Set problem 1 =>
Answer these questions from the commit log:
(a) In the commit that optimizes thread search, how long did loading the inbox take before and after the change?
(b) Which header do most files that include xapian.h already include?
(c) Before the fix in commit 138fd38afe, what might notmuch_query_search_messages have done after reporting an exception?
Set problem 2 => Take the commit log about notmuch query code further, picking up right after its final sentence.

Given text =>
^^^^^^^^^^^^^^^^

Commit graph

81 commits

Author SHA1 Message Date
Austin Clements
b3caef1f06 Optimize thread search using matched docid sets.
This reduces thread search's 1+2t Xapian queries (where t is the
number of matched threads) to 1+t queries and constructs exactly one
notmuch_message_t for each message instead of 2 to 3.
notmuch_query_search_threads eagerly fetches the docids of all
messages matching the user query instead of lazily constructing
message objects and fetching thread ID's from term lists.
_notmuch_thread_create takes a seed docid and the set of all matched
docids and uses a single Xapian query to expand this docid to its
containing thread, using the matched docid set to determine which
messages in the thread match the user query instead of using a second
Xapian query.

This reduces the amount of time required to load my inbox from 4.523
seconds to 3.025 seconds (1.5X faster).
2010-12-07 16:40:05 -08:00
Carl Worth
d064bd696c lib: Eliminate some redundant includes of xapian.h
Most files including this already include database-private.h which
includes xapian.h already.
2010-11-01 23:24:40 -07:00
Carl Worth
e83b40138e lib: Add two functions: notmuch_query_get_query_string and _get_sort
It can be handy to be able to query these settings from an existing
query object.
2010-10-28 10:30:26 -07:00
Carl Worth
f6cb896bc4 lib: Fix notmuch_query_search_threads to return NULL on any Xapian exception.
Previously, if the underlying search_messages hit an exception and returned
NULL, this function would ignore that and return a non-NULL, (but empty)
threads object. Fix this to properly propagate the error.
2010-10-22 17:56:58 -07:00
Carl Worth
138fd38afe lib: Ensure notmuch_query_search_messages returns NULL on an exception.
Previously, this function may have segfaulted immediately after
reporting the exception.
2010-04-24 07:27:50 -07:00
Sebastian Spaeth
aadb15a002 query.cc: allow to return query results unsorted
Previously, we always sorted the returned results by some string value,
(newest-to-oldest by default), however in some cases (as when applying
tags to a search result) we are not interested in any special order.

^^^^^^^^^^^^^^^^

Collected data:
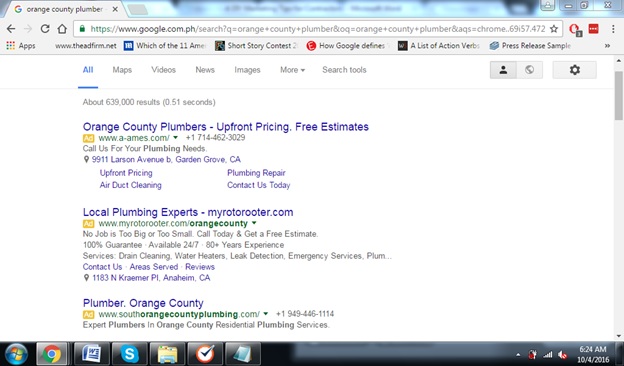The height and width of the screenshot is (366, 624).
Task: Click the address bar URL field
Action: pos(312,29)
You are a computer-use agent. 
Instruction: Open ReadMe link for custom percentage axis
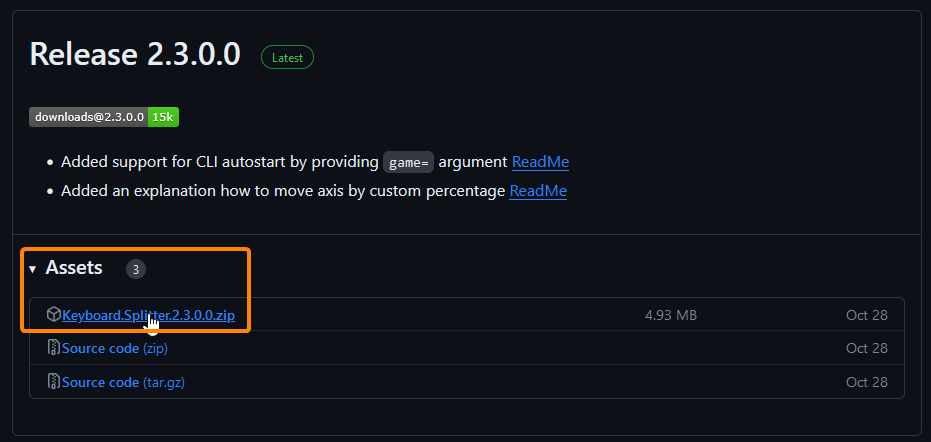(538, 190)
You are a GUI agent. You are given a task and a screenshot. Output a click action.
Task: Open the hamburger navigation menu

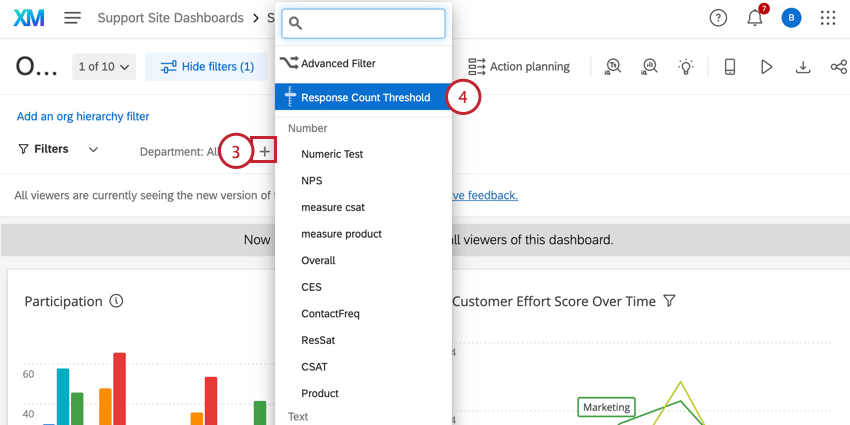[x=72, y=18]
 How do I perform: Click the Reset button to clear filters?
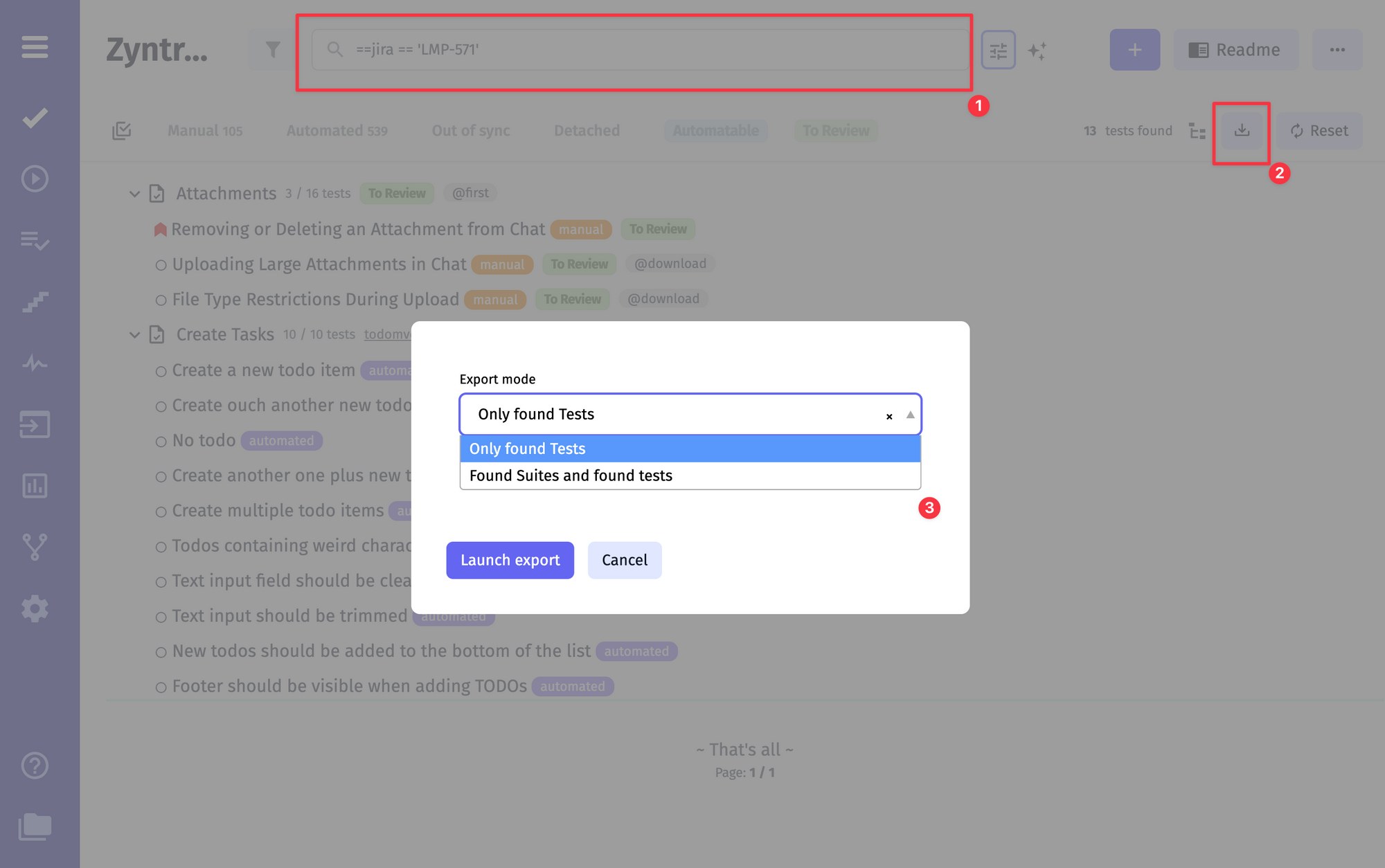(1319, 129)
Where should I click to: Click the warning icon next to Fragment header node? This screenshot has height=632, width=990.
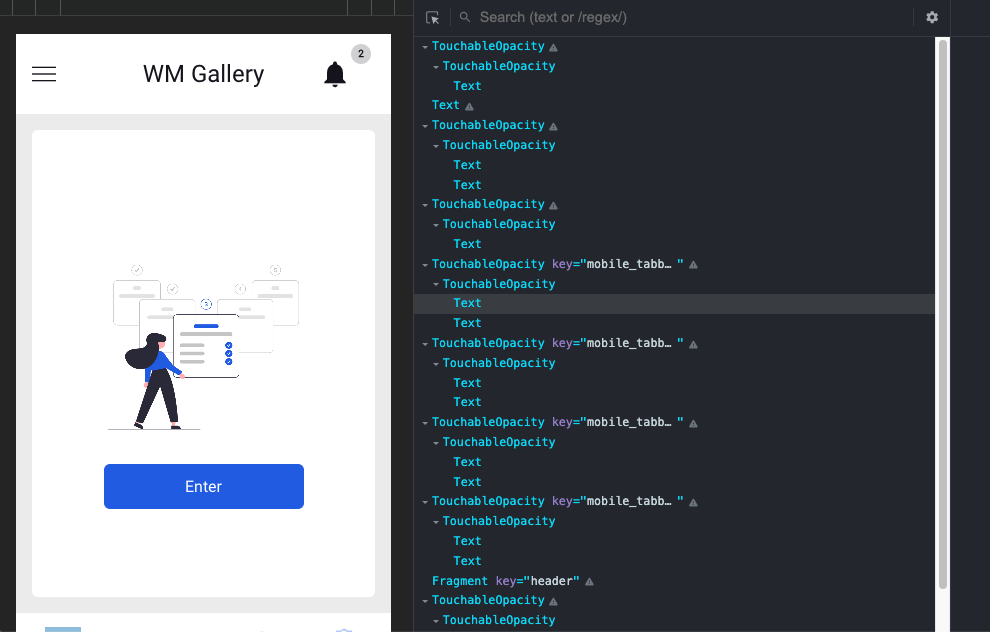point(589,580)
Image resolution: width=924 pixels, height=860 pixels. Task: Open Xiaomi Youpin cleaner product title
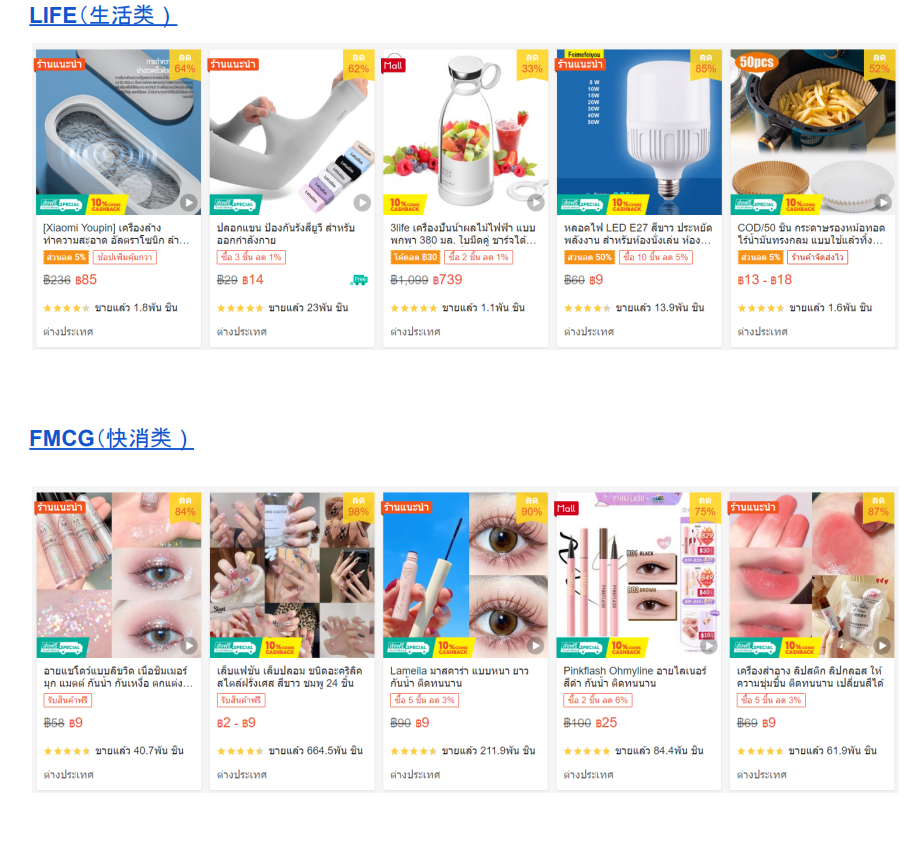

^^^^^^^^^^^^^^^^

Reply 1 =>
(a) Loading took 4.523 seconds before and 3.025 seconds after (1.5X faster).
(b) database-private.h, which already includes xapian.h.
(c) It may have segfaulted immediately after reporting the exception.

Reply 2 =>
This introduces a NOTMUCH_SORT_UNSORTED value that does just that. It is
not used at the moment anywhere in the code.

Signed-off-by: Sebastian Spaeth <Sebastian@SSpaeth.de>
2010-04-21 16:06:05 -07:00
Jesse Rosenthal
4971b85641 Name thread based on matching msgs instead of first msg.
At the moment all threads are named based on the name of the first message
in the thread. However, this can cause problems if people either start
new threads by replying-all (as unfortunately, many out there do) or
change the subject of their mails to reflect a shift in a thread on a
list.

This patch names threads based on (a) matches for the query, and (b) the
search order. If the search order is oldest-first (as in the default
inbox) it chooses the oldest matching message as the subject. If the
search order is newest-first it chooses the newest one.

Reply prefixes ("Re: ", "Aw: ", "Sv: ", "Vs: ") are ignored
(case-insensitively) so a Re: won't change the subject.

Note that this adds a "sort" argument to _notmuch_thread_create and
_thread_add_matched_message, so that when constructing the thread we can
be aware of the sort order.

Signed-off-by: Jesse Rosenthal <jrosenthal@jhu.edu>
2010-04-21 14:56:53 -07:00
Carl Worth
e100871981 lib: Handle "*" as a query string to match all messages.
This seems like a generally useful thing to support, (but the previous
support through an empty string was not convenient for some users,
(such as the command-line client).
2010-04-09 17:43:58 -07:00
Carl Worth
4e5d2f22db lib: Rename iterator functions to prepare for reverse iteration.
We rename 'has_more' to 'valid' so that it can function whether
iterating in a forward or reverse direction. We also rename
'advance' to 'move_to_next' to setup parallel naming with
the proposed functions 'move_to_first', 'move_to_last', and
'move_to_previous'.
2010-03-09 09:22:29 -08:00
Carl Worth
45b1856782 lib: Explicitly set BoolWeight when searching.
All notmuch searches currently sort by value (either date or message
ID) so it's just wasted effort for Xapian to compute relevance values
for each result. We now explicitly tell Xapian that we're uninterested
in the relevance values.
2010-01-09 11:16:40 -08:00
Jeffrey C. Ollie
e991148b00 Silence compiler warning by initializing a variable.
If Xapian threw an exception on notmuch_query_count_messages the count
variable could be used uninitialized.  Initialize count to solve the
problem.

Signed-off-by: Jeffrey C. Ollie <jeff@ocjtech.us>
2009-11-27 18:38:06 -08:00
Carl Worth
70962fabf9 lib/messages.c: Make message searches stream as well.
Xapian provides an interator-based interface to all search results.
So it was natural to make notmuch_messages_t be iterator-based as
well. Which we did originally.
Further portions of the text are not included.